A microbrewery has been sentenced for failing to take sufficient action to prevent unsafe work at height and improve manual handling at its Marsh Gibbon production plant. Oxfordshire Ales Limited was warned in May 2010 that it needed to improve after the HSE served an Improvement Notice requiring action to protect workers transferring materials from racking to processing machinery.
A visiting HSE inspector raised concerns about manual handling operations, principally the filling of hoppers with malt and barley, which involved employees lifting heavy sacks, weighing up to 25kg, in awkward circumstances. The notice required the company to carry out a thorough assessment of the handling risks and to take appropriate action.
The case was taken to court where it was heard that the HSE revisited the brewery on 8 November 2010 and again on 3 February 2011, but on both occasions little had changed.
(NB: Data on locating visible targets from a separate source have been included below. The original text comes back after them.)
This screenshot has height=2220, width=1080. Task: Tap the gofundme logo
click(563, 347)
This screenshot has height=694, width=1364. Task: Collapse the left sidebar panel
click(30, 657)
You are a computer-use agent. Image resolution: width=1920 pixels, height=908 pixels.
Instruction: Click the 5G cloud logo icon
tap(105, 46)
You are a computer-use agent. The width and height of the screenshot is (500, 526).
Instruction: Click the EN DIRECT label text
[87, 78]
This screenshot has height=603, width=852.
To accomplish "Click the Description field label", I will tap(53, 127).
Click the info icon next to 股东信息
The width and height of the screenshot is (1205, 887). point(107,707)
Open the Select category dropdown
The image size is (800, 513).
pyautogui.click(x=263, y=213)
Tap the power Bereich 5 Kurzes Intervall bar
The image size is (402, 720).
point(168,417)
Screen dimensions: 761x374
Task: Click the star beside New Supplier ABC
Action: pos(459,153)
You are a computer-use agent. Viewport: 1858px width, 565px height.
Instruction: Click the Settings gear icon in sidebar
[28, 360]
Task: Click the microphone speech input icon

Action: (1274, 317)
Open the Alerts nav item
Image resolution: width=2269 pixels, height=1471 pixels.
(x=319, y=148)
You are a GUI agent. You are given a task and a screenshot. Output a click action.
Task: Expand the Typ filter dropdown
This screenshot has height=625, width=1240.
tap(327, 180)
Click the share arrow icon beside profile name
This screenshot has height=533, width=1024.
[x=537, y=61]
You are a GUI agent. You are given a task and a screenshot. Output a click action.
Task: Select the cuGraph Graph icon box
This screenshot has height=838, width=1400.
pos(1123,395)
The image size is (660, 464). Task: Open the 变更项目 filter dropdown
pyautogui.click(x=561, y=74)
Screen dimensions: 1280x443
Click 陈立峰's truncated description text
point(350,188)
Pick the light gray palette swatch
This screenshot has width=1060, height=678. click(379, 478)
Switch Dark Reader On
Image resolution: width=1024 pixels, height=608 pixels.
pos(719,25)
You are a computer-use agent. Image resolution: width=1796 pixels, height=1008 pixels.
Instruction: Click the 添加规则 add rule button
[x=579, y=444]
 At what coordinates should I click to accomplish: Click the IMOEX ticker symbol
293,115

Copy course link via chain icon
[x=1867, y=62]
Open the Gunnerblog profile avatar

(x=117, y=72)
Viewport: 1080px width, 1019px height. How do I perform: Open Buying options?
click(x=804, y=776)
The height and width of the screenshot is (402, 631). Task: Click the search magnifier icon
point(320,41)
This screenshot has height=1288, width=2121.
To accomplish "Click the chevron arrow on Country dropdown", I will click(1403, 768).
Oxfordshire Ales Limited was fined £6,000 and ordered to pay £8,623 in costs. The HSE commented after the case that the response of Oxfordshire Ales to the original Improvement Notice was disappointing to say the least. The improvements were necessary in order to protect workers from injury and yet the company took far too long to take appropriate action.
In this case no one was hurt but it shows that the HSE will take action against breaches in regulations and expect to see a positive response when an Improvement Notice is issued. If this case had occurred this month then the costs would have been far higher; as the HSE time would also have been charged through the Fee for Intervention legislation. The longer it takes a business to take positive action in the future the more the costs will rise.
Are there any areas of your business that you might not have carried out suitable and sufficient risks assessments? This company failed to properly consider its manual handling risks – why not take a look at activities you may have overlooked? In our experience there are always manual handling tasks that get forgotten.